** begin SUPPLIED MATERIAL **
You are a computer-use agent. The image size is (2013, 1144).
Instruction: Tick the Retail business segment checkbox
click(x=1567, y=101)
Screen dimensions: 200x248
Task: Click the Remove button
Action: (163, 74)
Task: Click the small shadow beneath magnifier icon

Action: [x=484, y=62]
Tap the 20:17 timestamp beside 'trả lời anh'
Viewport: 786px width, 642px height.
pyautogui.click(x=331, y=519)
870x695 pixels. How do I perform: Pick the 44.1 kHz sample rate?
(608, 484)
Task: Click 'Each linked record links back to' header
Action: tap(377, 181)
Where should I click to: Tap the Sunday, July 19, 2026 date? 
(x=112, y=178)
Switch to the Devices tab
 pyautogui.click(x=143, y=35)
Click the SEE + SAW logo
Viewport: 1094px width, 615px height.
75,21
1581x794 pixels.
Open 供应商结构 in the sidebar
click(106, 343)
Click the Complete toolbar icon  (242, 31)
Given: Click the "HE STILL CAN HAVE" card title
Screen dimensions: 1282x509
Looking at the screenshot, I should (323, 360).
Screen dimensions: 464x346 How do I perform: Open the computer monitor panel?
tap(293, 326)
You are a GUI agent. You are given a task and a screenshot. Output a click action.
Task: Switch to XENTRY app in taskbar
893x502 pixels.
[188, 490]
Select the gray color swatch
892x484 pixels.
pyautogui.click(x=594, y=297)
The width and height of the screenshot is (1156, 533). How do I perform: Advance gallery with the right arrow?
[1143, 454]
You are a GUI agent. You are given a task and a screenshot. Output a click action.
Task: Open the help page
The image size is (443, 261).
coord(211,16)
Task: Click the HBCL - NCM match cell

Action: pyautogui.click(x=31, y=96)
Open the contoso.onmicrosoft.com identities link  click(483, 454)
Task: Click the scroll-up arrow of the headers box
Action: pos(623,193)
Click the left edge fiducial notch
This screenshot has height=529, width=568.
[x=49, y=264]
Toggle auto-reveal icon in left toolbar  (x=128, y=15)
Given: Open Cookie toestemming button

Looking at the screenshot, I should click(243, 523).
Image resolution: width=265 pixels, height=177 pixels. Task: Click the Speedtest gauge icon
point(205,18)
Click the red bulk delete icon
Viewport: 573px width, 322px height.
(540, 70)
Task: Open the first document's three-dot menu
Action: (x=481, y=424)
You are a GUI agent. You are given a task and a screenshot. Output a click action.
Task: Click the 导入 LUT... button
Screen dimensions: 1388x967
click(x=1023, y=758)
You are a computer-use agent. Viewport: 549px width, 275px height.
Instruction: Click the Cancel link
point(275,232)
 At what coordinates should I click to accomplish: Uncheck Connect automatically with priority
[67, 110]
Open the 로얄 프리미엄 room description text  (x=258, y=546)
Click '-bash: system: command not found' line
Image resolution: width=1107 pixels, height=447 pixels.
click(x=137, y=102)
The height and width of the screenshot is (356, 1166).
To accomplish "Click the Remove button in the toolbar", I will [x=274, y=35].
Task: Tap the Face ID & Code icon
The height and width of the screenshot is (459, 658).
** end SUPPLIED MATERIAL **
_WRITTEN INSTRUCTION:_
Copy all of the data above line for line, without changing anything.

_SOLVED EXERCISE:_
You are a computer-use agent. The image size is (2013, 1144).
Instruction: Tick the Retail business segment checkbox
click(x=1567, y=101)
Screen dimensions: 200x248
Task: Click the Remove button
Action: (163, 74)
Task: Click the small shadow beneath magnifier icon

Action: [x=484, y=62]
Tap the 20:17 timestamp beside 'trả lời anh'
Viewport: 786px width, 642px height.
pyautogui.click(x=331, y=519)
870x695 pixels. How do I perform: Pick the 44.1 kHz sample rate?
(608, 484)
Task: Click 'Each linked record links back to' header
Action: tap(377, 181)
Where should I click to: Tap the Sunday, July 19, 2026 date? 
(x=112, y=178)
Switch to the Devices tab
 pyautogui.click(x=143, y=35)
Click the SEE + SAW logo
Viewport: 1094px width, 615px height.
75,21
1581x794 pixels.
Open 供应商结构 in the sidebar
click(106, 343)
Click the Complete toolbar icon  (242, 31)
Given: Click the "HE STILL CAN HAVE" card title
Screen dimensions: 1282x509
Looking at the screenshot, I should (323, 360).
Screen dimensions: 464x346 How do I perform: Open the computer monitor panel?
tap(293, 326)
You are a GUI agent. You are given a task and a screenshot. Output a click action.
Task: Switch to XENTRY app in taskbar
893x502 pixels.
[188, 490]
Select the gray color swatch
892x484 pixels.
pyautogui.click(x=594, y=297)
The width and height of the screenshot is (1156, 533). How do I perform: Advance gallery with the right arrow?
[1143, 454]
You are a GUI agent. You are given a task and a screenshot. Output a click action.
Task: Open the help page
The image size is (443, 261).
coord(211,16)
Task: Click the HBCL - NCM match cell

Action: pyautogui.click(x=31, y=96)
Open the contoso.onmicrosoft.com identities link  click(483, 454)
Task: Click the scroll-up arrow of the headers box
Action: pos(623,193)
Click the left edge fiducial notch
This screenshot has height=529, width=568.
[x=49, y=264]
Toggle auto-reveal icon in left toolbar  (x=128, y=15)
Given: Open Cookie toestemming button

Looking at the screenshot, I should click(243, 523).
Image resolution: width=265 pixels, height=177 pixels. Task: Click the Speedtest gauge icon
point(205,18)
Click the red bulk delete icon
Viewport: 573px width, 322px height.
(540, 70)
Task: Open the first document's three-dot menu
Action: (x=481, y=424)
You are a GUI agent. You are given a task and a screenshot. Output a click action.
Task: Click the 导入 LUT... button
Screen dimensions: 1388x967
click(x=1023, y=758)
You are a computer-use agent. Viewport: 549px width, 275px height.
Instruction: Click the Cancel link
point(275,232)
 At what coordinates should I click to accomplish: Uncheck Connect automatically with priority
[67, 110]
Open the 로얄 프리미엄 room description text  (x=258, y=546)
Click '-bash: system: command not found' line
Image resolution: width=1107 pixels, height=447 pixels.
click(x=137, y=102)
The height and width of the screenshot is (356, 1166).
To accomplish "Click the Remove button in the toolbar", I will [x=274, y=35].
Task: Tap the Face ID & Code icon
The height and width of the screenshot is (459, 658).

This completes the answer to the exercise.